## DOCUMENT SECTION
** Begin **
Re: Taskmanager times out continuously for registration with Jobmanager

2018-10-11 Thread Abdul Qadeer
Hi Till,

I didn't try with newer versions as it is not possible to update the Flink
version atm.
If you could give any pointers for debugging that would be great.

On Thu, Oct 11, 2018 at 2:44 AM Till Rohrmann  wrote:

> Hi Abdul,
>
> have you tried whether this problem also occurs with newer Flink versions
> (1.5.4 or 1.6.1)?
>
> Cheers,
> Till
>
> On Thu, Oct 11, 2018 at 9:24 AM Dawid Wysakowicz 
> wrote:
>
>> Hi Abdul,
>>
>> I've added Till and Gary to cc, who might be able to help you.
>>
>> Best,
>>
>> Dawid
>>
>> On 11/10/18 03:05, Abdul Qadeer wrote:
>>
>> Hi,
>>
>>
>> We are facing an issue in standalone HA mode in Flink 1.4.0 where
>> Taskmanager restarts and is not able to register with the Jobmanager. It
>> times out awaiting *AcknowledgeRegistration/AlreadyRegistered* message
>> from Jobmanager Actor and keeps sending *RegisterTaskManager *message.
>> The logs at Jobmanager don’t show anything about registration
>> failure/request. It doesn’t print *log*.debug(*s"RegisterTaskManager: $*
>> msg*"*) (from JobManager.scala) either. The network connection between
>> taskmanager and jobmanager seems fine; tcpdump shows message sent to
>> jobmanager and TCP ACK received from jobmanager. Note that the
>> communication is happening between docker containers.
** End **
## DIRECTIVE A
From the records, output the lines from the start through the line that contains "1536x669 pixels. 251,124", copied exactly.

## EXCERPTED DATA
** Begin **
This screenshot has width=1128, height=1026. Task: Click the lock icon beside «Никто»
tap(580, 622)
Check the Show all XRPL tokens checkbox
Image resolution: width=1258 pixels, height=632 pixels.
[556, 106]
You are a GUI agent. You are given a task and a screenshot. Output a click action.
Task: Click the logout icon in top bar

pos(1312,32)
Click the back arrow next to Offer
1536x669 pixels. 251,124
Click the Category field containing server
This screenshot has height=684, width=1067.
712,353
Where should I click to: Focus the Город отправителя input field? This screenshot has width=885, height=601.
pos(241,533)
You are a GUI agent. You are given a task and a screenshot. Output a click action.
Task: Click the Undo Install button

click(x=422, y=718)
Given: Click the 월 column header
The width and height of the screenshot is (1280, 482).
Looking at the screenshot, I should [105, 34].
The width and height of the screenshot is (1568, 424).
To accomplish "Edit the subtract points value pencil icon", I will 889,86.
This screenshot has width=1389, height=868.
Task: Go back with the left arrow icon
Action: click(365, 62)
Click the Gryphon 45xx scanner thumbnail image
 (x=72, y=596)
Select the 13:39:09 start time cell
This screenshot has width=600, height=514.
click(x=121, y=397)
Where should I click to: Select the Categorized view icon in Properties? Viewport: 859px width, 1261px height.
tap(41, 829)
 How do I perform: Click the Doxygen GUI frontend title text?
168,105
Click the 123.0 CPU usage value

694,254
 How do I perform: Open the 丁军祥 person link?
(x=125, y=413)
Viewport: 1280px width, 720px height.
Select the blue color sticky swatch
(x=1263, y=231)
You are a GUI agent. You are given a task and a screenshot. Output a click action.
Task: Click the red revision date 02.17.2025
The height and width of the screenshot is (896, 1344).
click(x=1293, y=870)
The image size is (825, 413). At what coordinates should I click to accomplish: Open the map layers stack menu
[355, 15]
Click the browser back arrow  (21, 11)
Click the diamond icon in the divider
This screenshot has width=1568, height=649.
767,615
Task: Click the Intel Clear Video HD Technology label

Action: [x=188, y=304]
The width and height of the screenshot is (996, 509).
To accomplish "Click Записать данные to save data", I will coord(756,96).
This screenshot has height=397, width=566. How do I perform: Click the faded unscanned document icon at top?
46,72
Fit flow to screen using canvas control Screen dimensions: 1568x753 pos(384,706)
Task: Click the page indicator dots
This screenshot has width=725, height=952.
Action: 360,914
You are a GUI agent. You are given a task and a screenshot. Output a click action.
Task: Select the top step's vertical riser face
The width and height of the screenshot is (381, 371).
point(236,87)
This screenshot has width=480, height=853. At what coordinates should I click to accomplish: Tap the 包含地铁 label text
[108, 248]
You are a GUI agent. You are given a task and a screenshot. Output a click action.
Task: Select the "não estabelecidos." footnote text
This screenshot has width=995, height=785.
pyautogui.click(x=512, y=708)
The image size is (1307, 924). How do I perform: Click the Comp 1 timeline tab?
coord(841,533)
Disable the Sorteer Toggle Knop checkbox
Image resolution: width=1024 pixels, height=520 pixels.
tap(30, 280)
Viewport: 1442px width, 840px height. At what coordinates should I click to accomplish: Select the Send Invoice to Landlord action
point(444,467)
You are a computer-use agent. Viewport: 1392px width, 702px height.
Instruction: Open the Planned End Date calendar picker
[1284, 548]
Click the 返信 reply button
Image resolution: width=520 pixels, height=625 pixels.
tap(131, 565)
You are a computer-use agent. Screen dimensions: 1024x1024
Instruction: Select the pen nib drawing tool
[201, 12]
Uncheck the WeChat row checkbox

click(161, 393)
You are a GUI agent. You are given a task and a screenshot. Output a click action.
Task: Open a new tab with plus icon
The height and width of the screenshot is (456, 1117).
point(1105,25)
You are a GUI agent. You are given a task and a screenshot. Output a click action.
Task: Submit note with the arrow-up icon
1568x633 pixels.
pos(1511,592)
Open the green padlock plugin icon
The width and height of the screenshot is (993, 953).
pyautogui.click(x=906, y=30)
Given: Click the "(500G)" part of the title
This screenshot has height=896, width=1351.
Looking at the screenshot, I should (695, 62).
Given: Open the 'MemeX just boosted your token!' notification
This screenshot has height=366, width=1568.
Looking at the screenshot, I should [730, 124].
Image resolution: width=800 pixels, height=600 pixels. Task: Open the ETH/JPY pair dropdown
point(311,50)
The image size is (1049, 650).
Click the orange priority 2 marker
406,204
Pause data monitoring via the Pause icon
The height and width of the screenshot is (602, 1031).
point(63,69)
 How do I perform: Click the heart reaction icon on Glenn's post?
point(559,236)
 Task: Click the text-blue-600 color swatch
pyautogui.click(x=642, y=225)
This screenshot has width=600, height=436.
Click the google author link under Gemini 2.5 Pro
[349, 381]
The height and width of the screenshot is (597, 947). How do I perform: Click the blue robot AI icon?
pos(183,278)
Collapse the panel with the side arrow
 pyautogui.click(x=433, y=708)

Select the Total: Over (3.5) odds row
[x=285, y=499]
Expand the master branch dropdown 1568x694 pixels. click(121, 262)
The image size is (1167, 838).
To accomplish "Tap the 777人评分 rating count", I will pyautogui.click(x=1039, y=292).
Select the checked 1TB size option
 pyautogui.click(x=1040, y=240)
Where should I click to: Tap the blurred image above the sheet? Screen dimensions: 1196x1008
** End **
## DIRECTIVE B
In the mailing-list thread, take the passage from "2018-10-11 Thread Abdul" up to and including "would be great." and rewrite it with "debugging" swapped for "troubleshooting".

## WORKED ANSWER A
This screenshot has width=1128, height=1026. Task: Click the lock icon beside «Никто»
tap(580, 622)
Check the Show all XRPL tokens checkbox
Image resolution: width=1258 pixels, height=632 pixels.
[556, 106]
You are a GUI agent. You are given a task and a screenshot. Output a click action.
Task: Click the logout icon in top bar

pos(1312,32)
Click the back arrow next to Offer
1536x669 pixels. 251,124

## WORKED ANSWER B
2018-10-11 Thread Abdul Qadeer
Hi Till,

I didn't try with newer versions as it is not possible to update the Flink
version atm.
If you could give any pointers for troubleshooting that would be great.